The rise in online shopping has contributed largely to the increase in D2C startups because it’s now easier than ever to reach your end user and you don’t necessarily need to account for added overheads or specific training to do that. Many ecommerce businesses are completely autonomous, and it’s this ease in the sales process that has seen many entrepreneurs opt to give the D2C model a go.

Add in the huge revenue that can be made from a successful D2C model (more than £96 billion in sales was made from D2C businesses in 2020, predicted to rise to £120 billion by 2023), and it’s easy to see why this business subset model has started to boom, with many UK businesses being at the heart of the global D2C growth chain.
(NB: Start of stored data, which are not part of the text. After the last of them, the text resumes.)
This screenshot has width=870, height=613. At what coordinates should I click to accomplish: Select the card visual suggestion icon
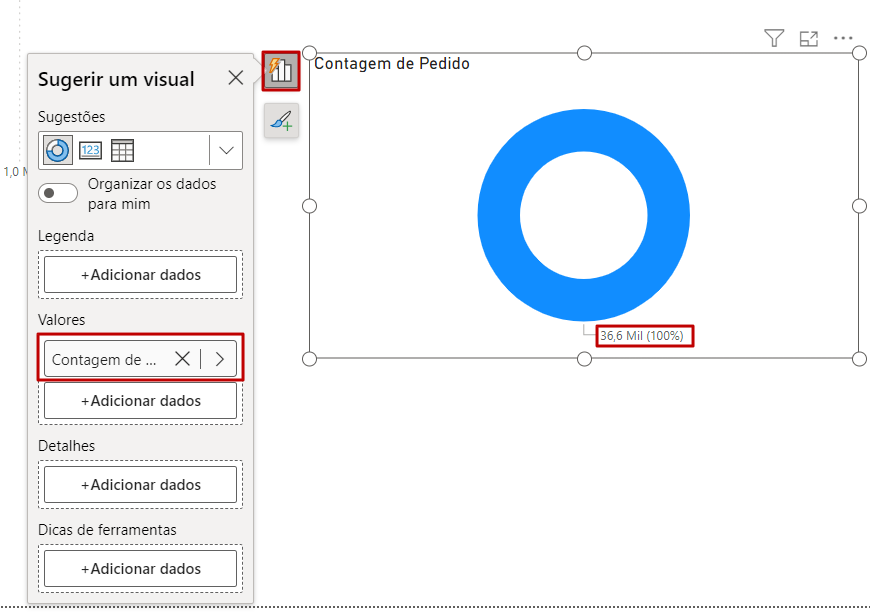point(90,151)
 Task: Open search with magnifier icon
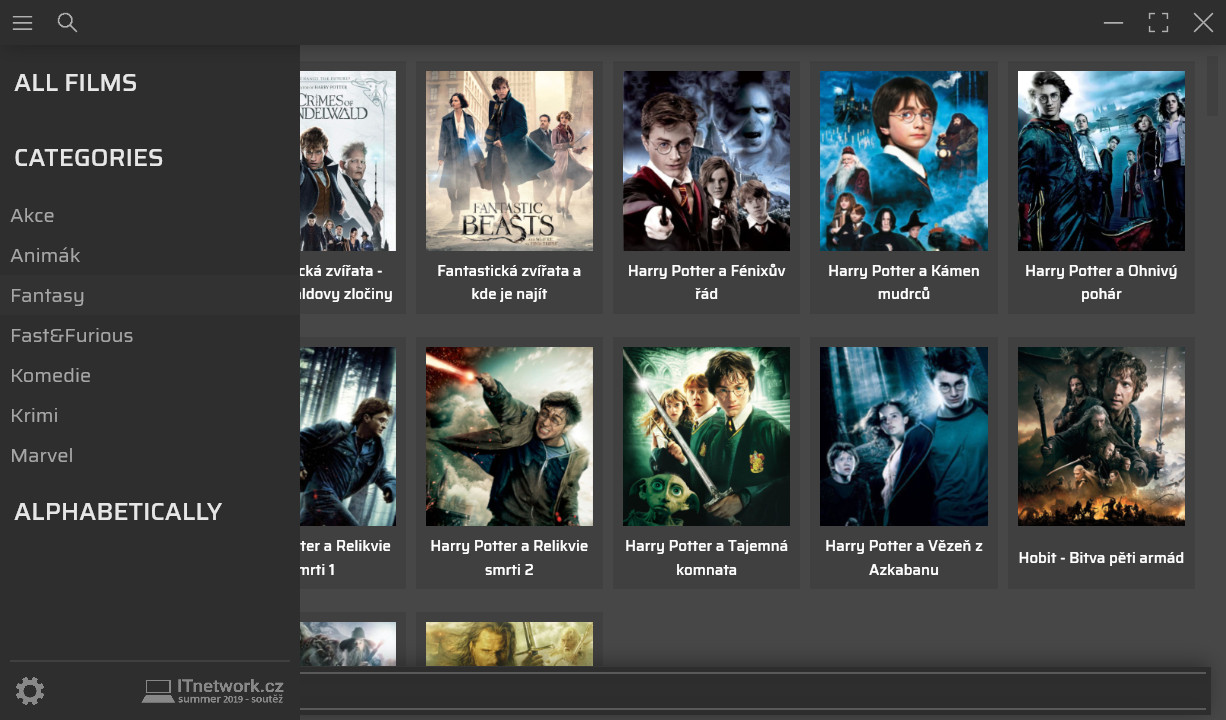(67, 23)
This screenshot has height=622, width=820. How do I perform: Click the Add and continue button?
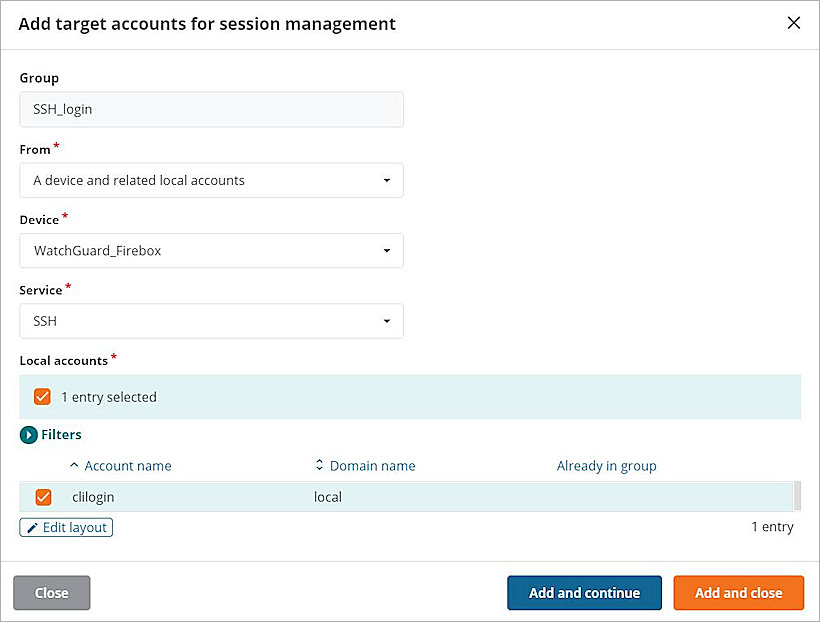[x=584, y=592]
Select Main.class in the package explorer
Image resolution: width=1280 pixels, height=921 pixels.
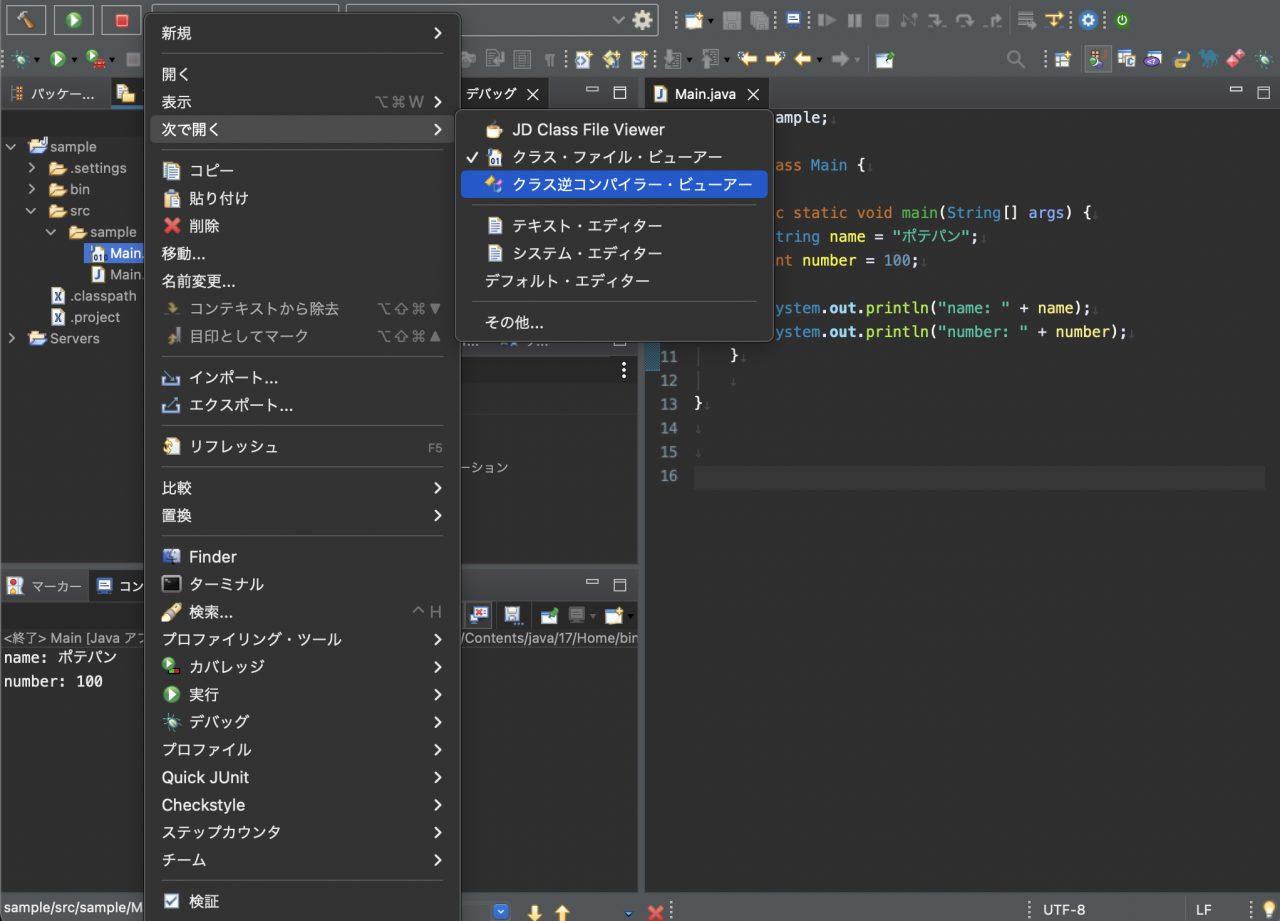[x=118, y=253]
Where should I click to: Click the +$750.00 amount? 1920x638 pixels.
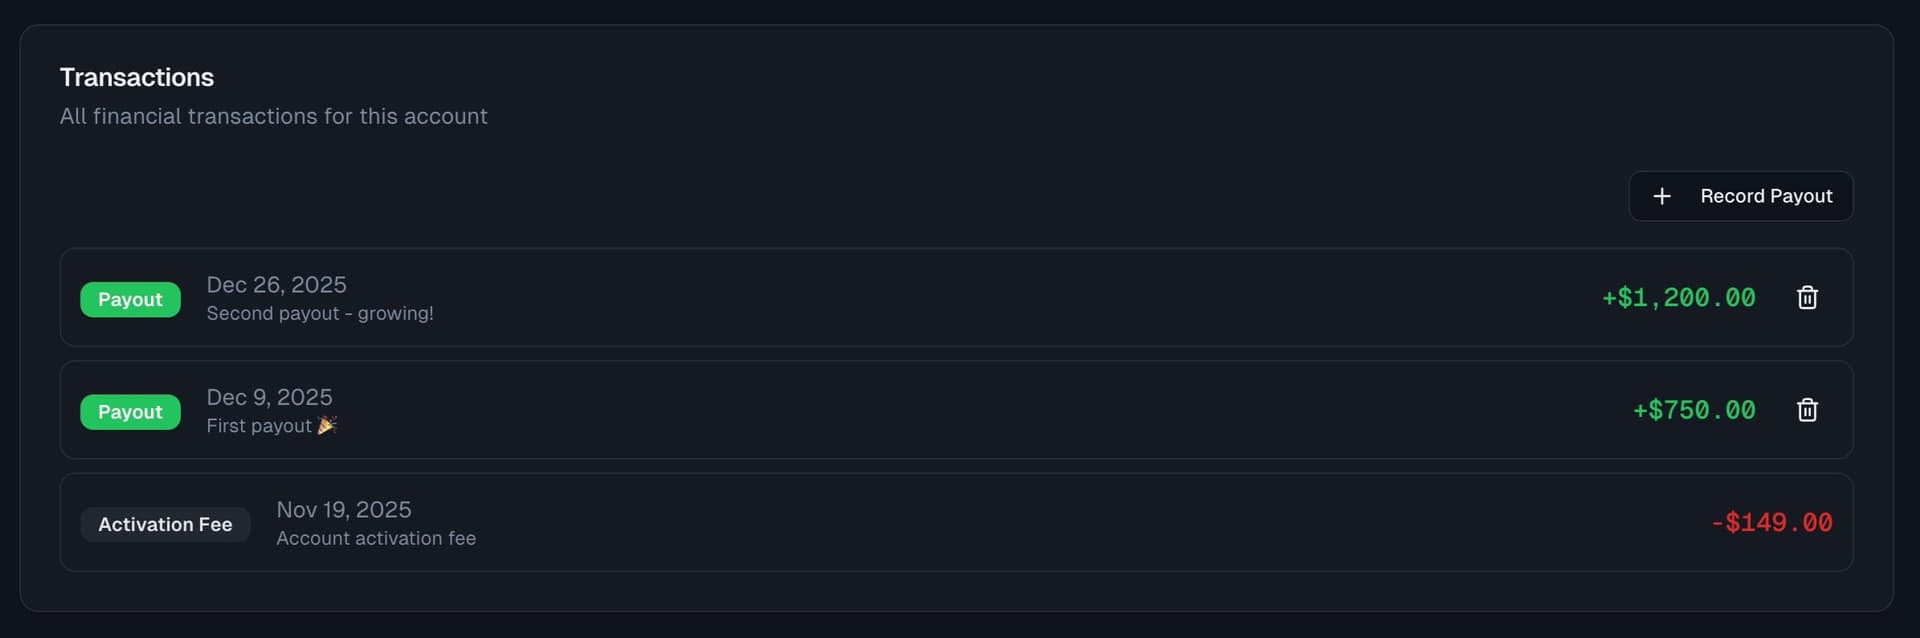tap(1692, 409)
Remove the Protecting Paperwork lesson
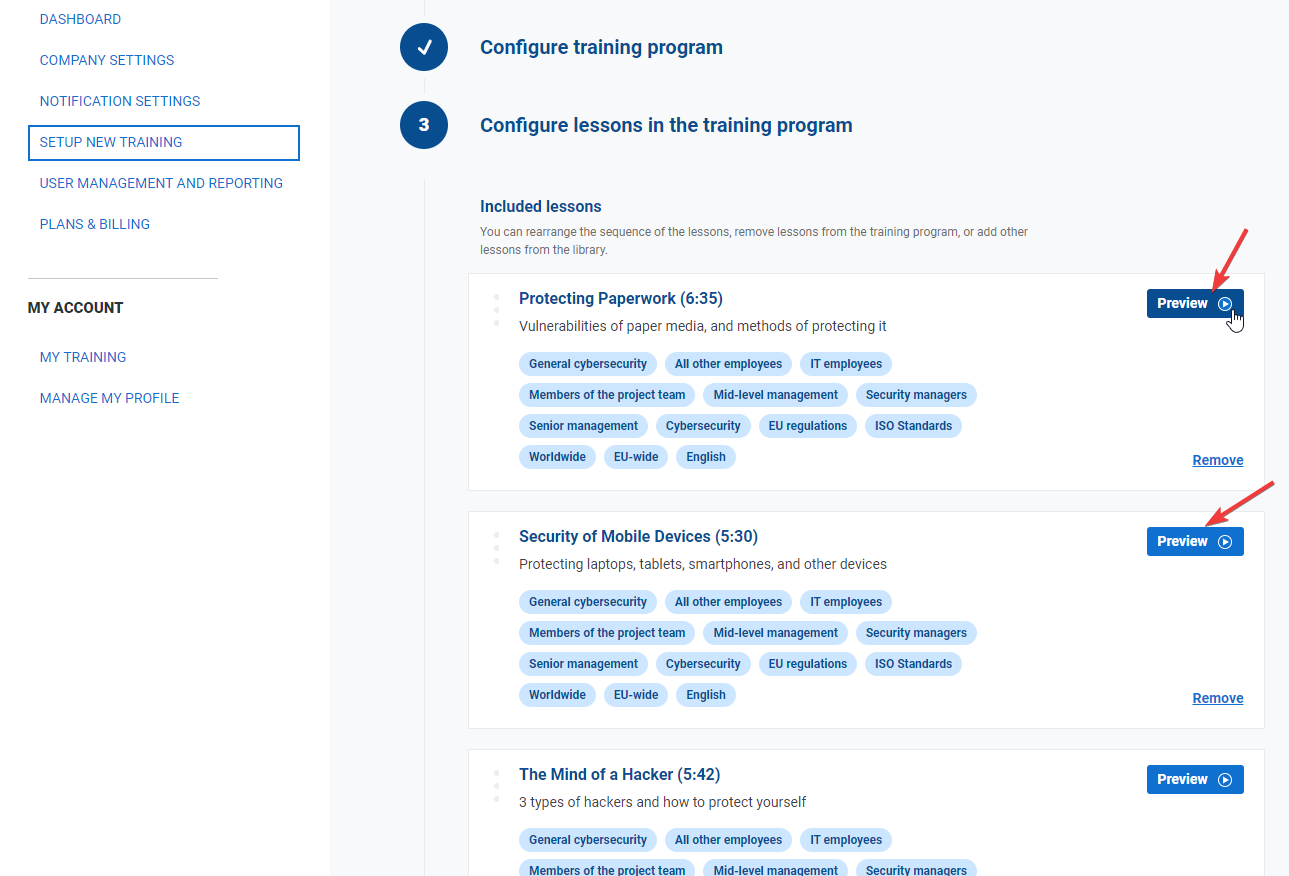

With such a steep forecast for revenue in the next few years, it’s well worth familiarising yourself with direct to consumer businesses if you haven’t already, and if you’re an established business to consumer retailer, it’s also worth exploring how this model can further complement your existing business.

What does D2C mean?

Before we look at some of the most successful direct to consumer companies, it’s first important to clarify and understand what D2C means. In a nutshell, if a company makes a product themselves and sells the end product directly to the end user (the consumer), this makes them a direct to consumer (D2C) business.

Traditionally, a lot of businesses worked by manufacturing their products and selling them wholesale to a retailer who would sell them to the consumer, meaning a lot of manufacturers didn’t actually liaise or interact with their customers directly.

As the rise of ecommerce has come about, more and more businesses have diversified and realised it’s entirely possible to sell both D2C and B2B (business to business). There are several examples of how these two models work in tandem, including Nike.

Nike is one of the world’s biggest brands and is stocked by countless retailers worldwide, including right here in the UK. As an example, you can buy Nike shoes from Schuh because Nike sells shoes to Schuh wholesale through a B2B model. This means many consumers with Nike products haven’t actually been in contact with Nike because they bought their shoes from a retailer who acted as a B2C (business to consumer) company.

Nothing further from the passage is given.